* **ЗАДАНИЕ**: Напишите продолжение приведенного ниже текста о национализме в современной белорусской историографии, начав сразу после его последнего предложения.

В отличие от «многовекторной» бюрократии, пытающейся, в меру своих скромных способностей, балансировать между Россией и Западом, политическое поведение оппозиционных националистов отличается завидным постоянством. Их последовательная и твердая ориентация на Запад, с ее неизменной антирусской и антисоветской составляющей, базируется на интеллектуально примитивной идеологии этнического национализма. Средством обслуживания этой идеологии и выступает указанный тип исторического нарратива с отчетливо выраженной мифологической константой. Поэтому нарратив, присущий данному типу историографии, представляет собой наиболее законченную форму идеологической интерпретации сюжетов «национальной истории».

Следует также отметить, что официальный исторический нарратив, призванный к конструированию будущей национальной идентичности, все еще не определился с критериями отличий «нас» от «других». Под «другими» понимаются, прежде всего, Россия и русские. Иначе обстоит дело в историографии, идейно связанной с этническим национализмом. Здесь нужный исторический нарратив с четкими критериями различий «нас» от «других» историки уже сконструировали. «Другие», по их убеждению, это те, кто постоянно угрожают «нам» и поэтому являются чужими, врагами18.

Однако, прежде чем перейти к рассмотрению характерных примеров «производства» прошлого, инициированного идеями оппозиционного этнического национализма, следует дать общую характеристику проблем, характерных для современной белорусской историографии, как официальной, так и неофициальной.

По утверждению Г. Баттерфилда, мы не должны навязывать наши идеи прошлому, но должны стремиться понять каждую историческую эпоху «в ее собственных категориях»19. Однако это непреложное правило исторической науки не распространяется на процесс формирования «национального» исторического нарратива. Его задача как раз и заключается в том, чтобы «осовременить» историю страны с помощью националистической интерпретации событий прошлого. Следовательно, придать массовому историческому сознанию, формируемому в условиях политической независимости, идейную одномерность, присущую «ретроспективной мифологии» современного национализма.

Поэтому «национальная история» Белоруссии как содержанием, так и своей идеологической направленностью отторгает основополагающие традиции западно-русской историографии, положившей начало глубокому профессиональному изучению политического и религиозно-этнического прошлого страны. Так происходит потому, что западно-русская историография является научным антиподом историографии националистической, препятствуя торжеству исторической мифологии национализма, как бюрократического, так и этнического.

* **ИСХОДНЫЕ ДАННЫЕ**:
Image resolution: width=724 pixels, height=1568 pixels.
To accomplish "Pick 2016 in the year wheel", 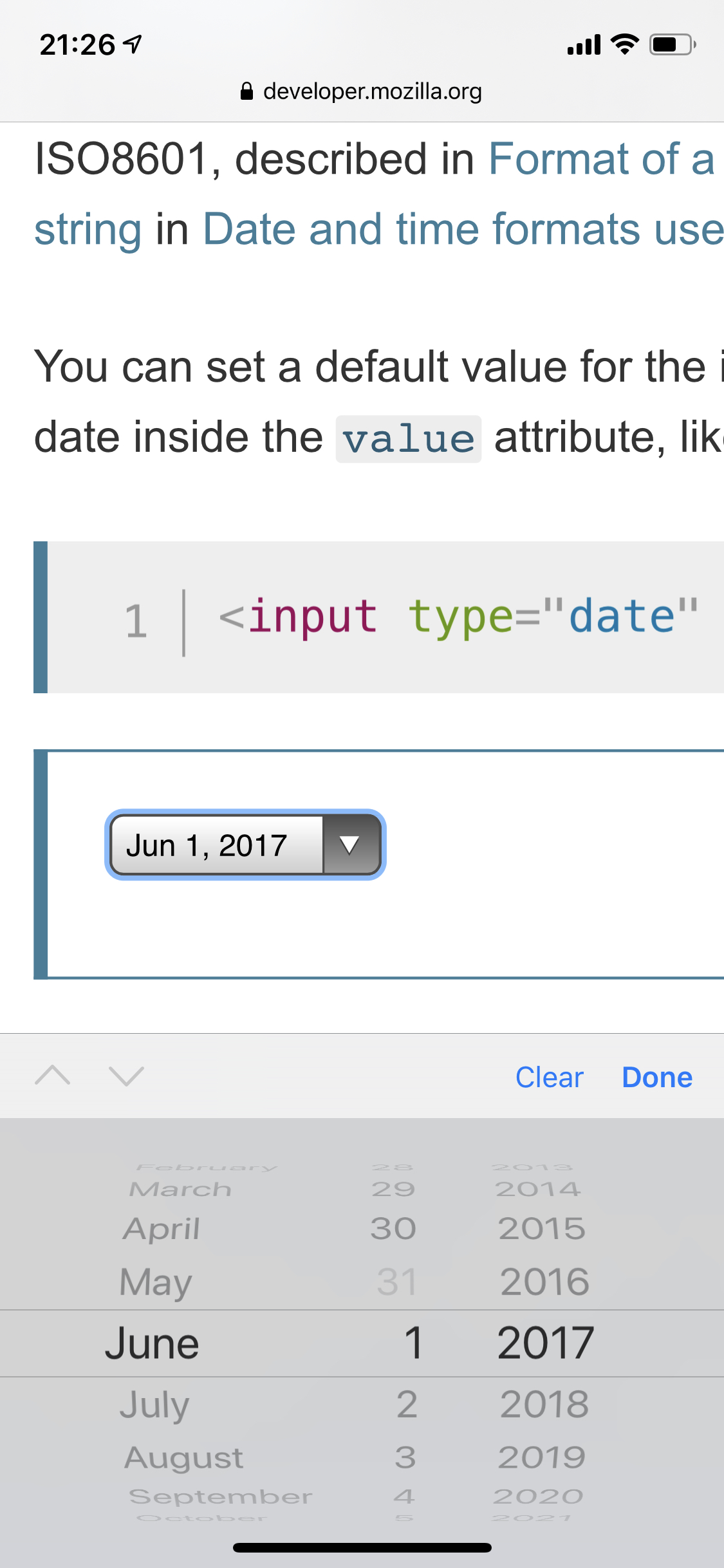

* **РЕЗУЛЬТАТ**:
Более того, существование западно-русских научных традиций и современная их интерпретация лишают убедительности те идейные аргументы, которые пытается использовать господствующая бюрократия для обоснования своей иррациональной политики белорусизации. Поэтому попытки восстановления историографической преемственности с традициями западно-русской научной школы встречают политические препятствия, которые стесняют свободу ученых, критикующих современный опыт конструирования «удобного прошлого».

Продолжающиеся в последнее время официальные попытки создания национально-государственного нарратива свидетельствуют о неизменности позиции, занятой этой бюрократией в отношении западнорусского историографического наследия. Точно так же, как не признаются аутентично «национальными» русский язык и русская культура, созданные общими усилиями великороссов, белорусов и малороссов, не принимается в качестве «национального» и западнорусский исторический нарратив, имеющий фундаментальное значение для белорусской историографии.

Таким образом, стремление к созданию методологически упрощенной, идеологически ангажированной «национальной истории» является препятствием для формирования исторического нарратива, который с полным основанием можно было бы назвать общенациональным. То есть способным органически вобрать в себя сложность и богатство западнорусской историографии, как дореволюционной, так и современной.

Нарастающий экономический спад и зреющее социальное недовольство политикой деградирующей бюрократической элиты вынуждают ее всемерно наращивать пропагандистскую обработку населения с помощью националистической идеологии. Историческая политика, подчиненная интересам сохранения власти бюрократического класса, учитывает метаморфозы, которые переживает идеология официального национализма, заметно теряющая свою эффективность и прежние возможности манипулирования общественным сознанием.

Предпринимаемые бюрократией попытки реанимировать идеологические опоры своей власти с помощью идей этнического национализма вызывают, в свою очередь, политическую необходимость в белорусизации коллективной исторической памяти. В таких условиях перспективы создания общенационального исторического нарратива, способствующего консолидации политической нации на гражданской, общерусской основе, отодвигаются на неопределенные сроки.

1.4. Технологии исторического мифотворчества и вызванные им когнитивные диссонансы

Обращение к историографии определенного нами направления требует краткого экскурса в историю белорусского этнического национализма. Давайте посмотрим, как начинался этот процесс в XX столетии. Маргинальный белорусский национализм, который ставил своей целью «отщепление от общерусского ствола его белорусской ветви и создания из нее особой белорусской нации», появляется на политической авансцене после революции 1905 г. Идеи этого национализма, этнического по своей социальной природе, были привнесены в ряды немногочисленной прокатолической интеллигенции из польской социалистической партии (PPS).

 

Заимствованные, привнесенные извне идеи национализма давали основания православным современникам сделать вывод о том, что «белорусский сепаратизм почти во всех деталях своих скопирован с галицкого «украинского» сепаратизма. Идейная связь его с сепаратизмом «украинским» настолько близка, что у постороннего наблюдателя не остается никакого сомнения, что оба они родились из одного источника»20.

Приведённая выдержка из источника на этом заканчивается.